(Stored entries)
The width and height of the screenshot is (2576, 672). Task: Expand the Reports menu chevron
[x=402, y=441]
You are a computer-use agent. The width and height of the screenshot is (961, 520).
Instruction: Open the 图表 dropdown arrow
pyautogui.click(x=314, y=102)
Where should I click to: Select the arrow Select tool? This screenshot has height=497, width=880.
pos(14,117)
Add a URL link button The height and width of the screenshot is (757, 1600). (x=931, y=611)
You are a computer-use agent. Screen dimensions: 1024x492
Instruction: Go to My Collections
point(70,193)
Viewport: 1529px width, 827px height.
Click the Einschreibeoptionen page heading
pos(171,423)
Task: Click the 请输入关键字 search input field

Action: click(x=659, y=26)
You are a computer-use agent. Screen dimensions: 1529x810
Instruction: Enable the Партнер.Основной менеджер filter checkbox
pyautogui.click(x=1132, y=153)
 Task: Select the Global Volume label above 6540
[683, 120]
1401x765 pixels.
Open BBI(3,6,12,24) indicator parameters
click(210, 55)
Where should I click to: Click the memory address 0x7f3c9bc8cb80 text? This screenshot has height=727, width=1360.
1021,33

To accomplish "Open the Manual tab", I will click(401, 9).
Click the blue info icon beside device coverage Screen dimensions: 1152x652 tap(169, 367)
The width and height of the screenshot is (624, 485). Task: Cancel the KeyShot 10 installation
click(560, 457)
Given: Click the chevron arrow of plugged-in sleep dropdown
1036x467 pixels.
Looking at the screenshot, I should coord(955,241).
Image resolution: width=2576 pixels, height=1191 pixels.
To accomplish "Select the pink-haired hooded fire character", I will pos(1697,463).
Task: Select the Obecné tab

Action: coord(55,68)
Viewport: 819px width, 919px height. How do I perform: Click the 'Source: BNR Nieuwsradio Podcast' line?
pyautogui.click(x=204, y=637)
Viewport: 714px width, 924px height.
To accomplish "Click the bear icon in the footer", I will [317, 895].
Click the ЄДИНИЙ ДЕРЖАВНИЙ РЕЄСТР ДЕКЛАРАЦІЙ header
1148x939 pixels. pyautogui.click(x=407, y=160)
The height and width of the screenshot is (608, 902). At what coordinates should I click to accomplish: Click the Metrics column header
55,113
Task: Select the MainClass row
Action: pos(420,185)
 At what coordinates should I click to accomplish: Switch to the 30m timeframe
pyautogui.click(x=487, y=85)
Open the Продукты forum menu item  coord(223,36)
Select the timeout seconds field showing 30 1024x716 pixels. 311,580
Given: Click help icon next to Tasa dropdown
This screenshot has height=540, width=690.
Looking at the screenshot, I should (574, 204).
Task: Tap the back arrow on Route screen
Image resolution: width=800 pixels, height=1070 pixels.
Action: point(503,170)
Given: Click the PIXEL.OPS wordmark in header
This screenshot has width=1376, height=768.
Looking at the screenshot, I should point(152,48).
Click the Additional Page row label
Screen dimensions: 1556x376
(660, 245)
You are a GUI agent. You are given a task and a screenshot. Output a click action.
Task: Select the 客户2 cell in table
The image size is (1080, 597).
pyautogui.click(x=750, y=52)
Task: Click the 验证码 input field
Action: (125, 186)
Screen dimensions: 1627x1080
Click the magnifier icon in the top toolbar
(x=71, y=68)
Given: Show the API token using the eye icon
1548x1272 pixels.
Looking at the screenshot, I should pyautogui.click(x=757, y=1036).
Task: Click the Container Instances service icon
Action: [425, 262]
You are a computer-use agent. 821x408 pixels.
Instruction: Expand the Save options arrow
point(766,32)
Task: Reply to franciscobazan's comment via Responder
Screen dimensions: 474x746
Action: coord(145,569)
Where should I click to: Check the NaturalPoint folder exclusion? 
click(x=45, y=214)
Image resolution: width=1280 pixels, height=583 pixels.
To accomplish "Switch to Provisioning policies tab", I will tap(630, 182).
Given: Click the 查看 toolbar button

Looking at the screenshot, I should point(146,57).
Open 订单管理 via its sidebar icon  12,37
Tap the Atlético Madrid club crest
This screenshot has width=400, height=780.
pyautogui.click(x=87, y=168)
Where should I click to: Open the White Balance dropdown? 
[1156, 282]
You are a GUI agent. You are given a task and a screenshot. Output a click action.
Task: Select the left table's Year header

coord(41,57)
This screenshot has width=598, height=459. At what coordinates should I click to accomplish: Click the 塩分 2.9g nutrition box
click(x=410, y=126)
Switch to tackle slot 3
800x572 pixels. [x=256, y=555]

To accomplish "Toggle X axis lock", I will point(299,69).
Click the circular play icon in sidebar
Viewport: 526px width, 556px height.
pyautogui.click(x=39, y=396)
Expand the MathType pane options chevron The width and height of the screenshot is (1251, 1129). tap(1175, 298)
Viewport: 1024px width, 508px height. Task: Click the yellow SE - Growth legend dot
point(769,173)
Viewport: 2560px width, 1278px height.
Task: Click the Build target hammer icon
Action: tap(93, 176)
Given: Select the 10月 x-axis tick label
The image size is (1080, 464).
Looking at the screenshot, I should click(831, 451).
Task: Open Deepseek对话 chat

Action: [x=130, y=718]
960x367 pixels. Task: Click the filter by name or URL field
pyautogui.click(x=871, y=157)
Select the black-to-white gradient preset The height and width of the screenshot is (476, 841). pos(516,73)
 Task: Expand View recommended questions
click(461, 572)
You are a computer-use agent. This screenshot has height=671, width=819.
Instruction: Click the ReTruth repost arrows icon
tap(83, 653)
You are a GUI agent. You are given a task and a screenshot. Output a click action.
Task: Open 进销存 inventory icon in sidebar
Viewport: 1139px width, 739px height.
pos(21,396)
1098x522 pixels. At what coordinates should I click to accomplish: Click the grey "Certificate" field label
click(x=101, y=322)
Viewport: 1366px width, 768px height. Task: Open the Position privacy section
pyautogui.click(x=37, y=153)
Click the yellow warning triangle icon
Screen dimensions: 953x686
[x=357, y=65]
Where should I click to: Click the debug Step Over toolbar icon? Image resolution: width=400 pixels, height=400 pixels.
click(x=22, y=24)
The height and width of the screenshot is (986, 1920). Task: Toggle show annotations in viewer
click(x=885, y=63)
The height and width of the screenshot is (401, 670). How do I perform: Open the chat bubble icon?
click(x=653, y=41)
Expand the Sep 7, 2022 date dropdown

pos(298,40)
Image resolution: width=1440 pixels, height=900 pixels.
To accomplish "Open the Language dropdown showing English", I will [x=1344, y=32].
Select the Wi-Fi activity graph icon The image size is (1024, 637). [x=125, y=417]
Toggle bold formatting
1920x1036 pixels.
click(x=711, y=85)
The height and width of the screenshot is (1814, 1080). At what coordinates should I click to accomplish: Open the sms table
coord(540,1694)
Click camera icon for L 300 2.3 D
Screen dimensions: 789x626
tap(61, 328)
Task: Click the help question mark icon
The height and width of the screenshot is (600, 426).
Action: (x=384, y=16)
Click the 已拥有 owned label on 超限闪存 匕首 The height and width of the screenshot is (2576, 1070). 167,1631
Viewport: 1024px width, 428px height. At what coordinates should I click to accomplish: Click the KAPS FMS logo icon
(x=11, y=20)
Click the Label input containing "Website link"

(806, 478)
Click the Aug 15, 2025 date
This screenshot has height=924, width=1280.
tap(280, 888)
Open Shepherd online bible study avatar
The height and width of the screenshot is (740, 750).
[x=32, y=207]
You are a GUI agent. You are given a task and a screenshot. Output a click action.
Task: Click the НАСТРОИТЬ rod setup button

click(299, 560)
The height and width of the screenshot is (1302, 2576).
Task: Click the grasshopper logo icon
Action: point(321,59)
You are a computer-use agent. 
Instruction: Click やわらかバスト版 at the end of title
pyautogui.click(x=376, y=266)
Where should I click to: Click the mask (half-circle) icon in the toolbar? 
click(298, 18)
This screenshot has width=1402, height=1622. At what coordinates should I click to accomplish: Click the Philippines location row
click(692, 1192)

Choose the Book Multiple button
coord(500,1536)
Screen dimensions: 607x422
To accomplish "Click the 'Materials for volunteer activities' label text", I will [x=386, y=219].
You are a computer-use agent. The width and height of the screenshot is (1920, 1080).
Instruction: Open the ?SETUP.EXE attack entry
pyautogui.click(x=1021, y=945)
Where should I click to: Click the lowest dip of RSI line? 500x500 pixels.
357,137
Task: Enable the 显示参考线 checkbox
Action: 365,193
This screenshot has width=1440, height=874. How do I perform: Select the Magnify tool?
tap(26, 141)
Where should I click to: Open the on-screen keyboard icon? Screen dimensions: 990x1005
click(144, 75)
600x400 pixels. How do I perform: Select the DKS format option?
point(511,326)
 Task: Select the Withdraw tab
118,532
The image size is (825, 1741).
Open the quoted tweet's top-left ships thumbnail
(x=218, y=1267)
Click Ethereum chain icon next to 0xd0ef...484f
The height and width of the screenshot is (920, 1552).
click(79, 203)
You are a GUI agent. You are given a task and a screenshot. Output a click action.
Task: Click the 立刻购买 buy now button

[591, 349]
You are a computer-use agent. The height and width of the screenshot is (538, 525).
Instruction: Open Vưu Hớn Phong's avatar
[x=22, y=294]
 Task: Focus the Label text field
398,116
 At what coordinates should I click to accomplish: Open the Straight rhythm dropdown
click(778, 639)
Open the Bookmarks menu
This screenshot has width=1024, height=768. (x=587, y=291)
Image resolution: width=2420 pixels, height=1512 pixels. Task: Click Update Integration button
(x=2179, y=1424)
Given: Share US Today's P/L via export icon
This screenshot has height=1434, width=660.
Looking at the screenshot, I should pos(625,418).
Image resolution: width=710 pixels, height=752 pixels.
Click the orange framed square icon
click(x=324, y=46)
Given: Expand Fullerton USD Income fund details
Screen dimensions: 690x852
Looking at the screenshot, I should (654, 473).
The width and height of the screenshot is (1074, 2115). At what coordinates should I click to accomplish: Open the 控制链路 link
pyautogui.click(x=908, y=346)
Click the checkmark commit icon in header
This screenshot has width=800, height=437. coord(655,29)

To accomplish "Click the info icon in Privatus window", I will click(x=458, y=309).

#### Work order:
Each line from the beginning of the entries to the line with "Viewport: 714px width, 924px height." must be repeated exactly, with both end lines kept and no other lines given.

#### Solution to this task:
The width and height of the screenshot is (2576, 672). Task: Expand the Reports menu chevron
[x=402, y=441]
You are a computer-use agent. The width and height of the screenshot is (961, 520).
Instruction: Open the 图表 dropdown arrow
pyautogui.click(x=314, y=102)
Where should I click to: Select the arrow Select tool? This screenshot has height=497, width=880.
pos(14,117)
Add a URL link button The height and width of the screenshot is (757, 1600). (x=931, y=611)
You are a computer-use agent. Screen dimensions: 1024x492
Instruction: Go to My Collections
point(70,193)
Viewport: 1529px width, 827px height.
Click the Einschreibeoptionen page heading
pos(171,423)
Task: Click the 请输入关键字 search input field

Action: click(x=659, y=26)
You are a computer-use agent. Screen dimensions: 1529x810
Instruction: Enable the Партнер.Основной менеджер filter checkbox
pyautogui.click(x=1132, y=153)
 Task: Select the Global Volume label above 6540
[683, 120]
1401x765 pixels.
Open BBI(3,6,12,24) indicator parameters
click(210, 55)
Where should I click to: Click the memory address 0x7f3c9bc8cb80 text? This screenshot has height=727, width=1360.
1021,33

To accomplish "Open the Manual tab", I will click(401, 9).
Click the blue info icon beside device coverage Screen dimensions: 1152x652 tap(169, 367)
The width and height of the screenshot is (624, 485). Task: Cancel the KeyShot 10 installation
click(560, 457)
Given: Click the chevron arrow of plugged-in sleep dropdown
1036x467 pixels.
Looking at the screenshot, I should coord(955,241).
Image resolution: width=2576 pixels, height=1191 pixels.
To accomplish "Select the pink-haired hooded fire character", I will pos(1697,463).
Task: Select the Obecné tab

Action: coord(55,68)
Viewport: 819px width, 919px height. How do I perform: Click the 'Source: BNR Nieuwsradio Podcast' line?
pyautogui.click(x=204, y=637)
Viewport: 714px width, 924px height.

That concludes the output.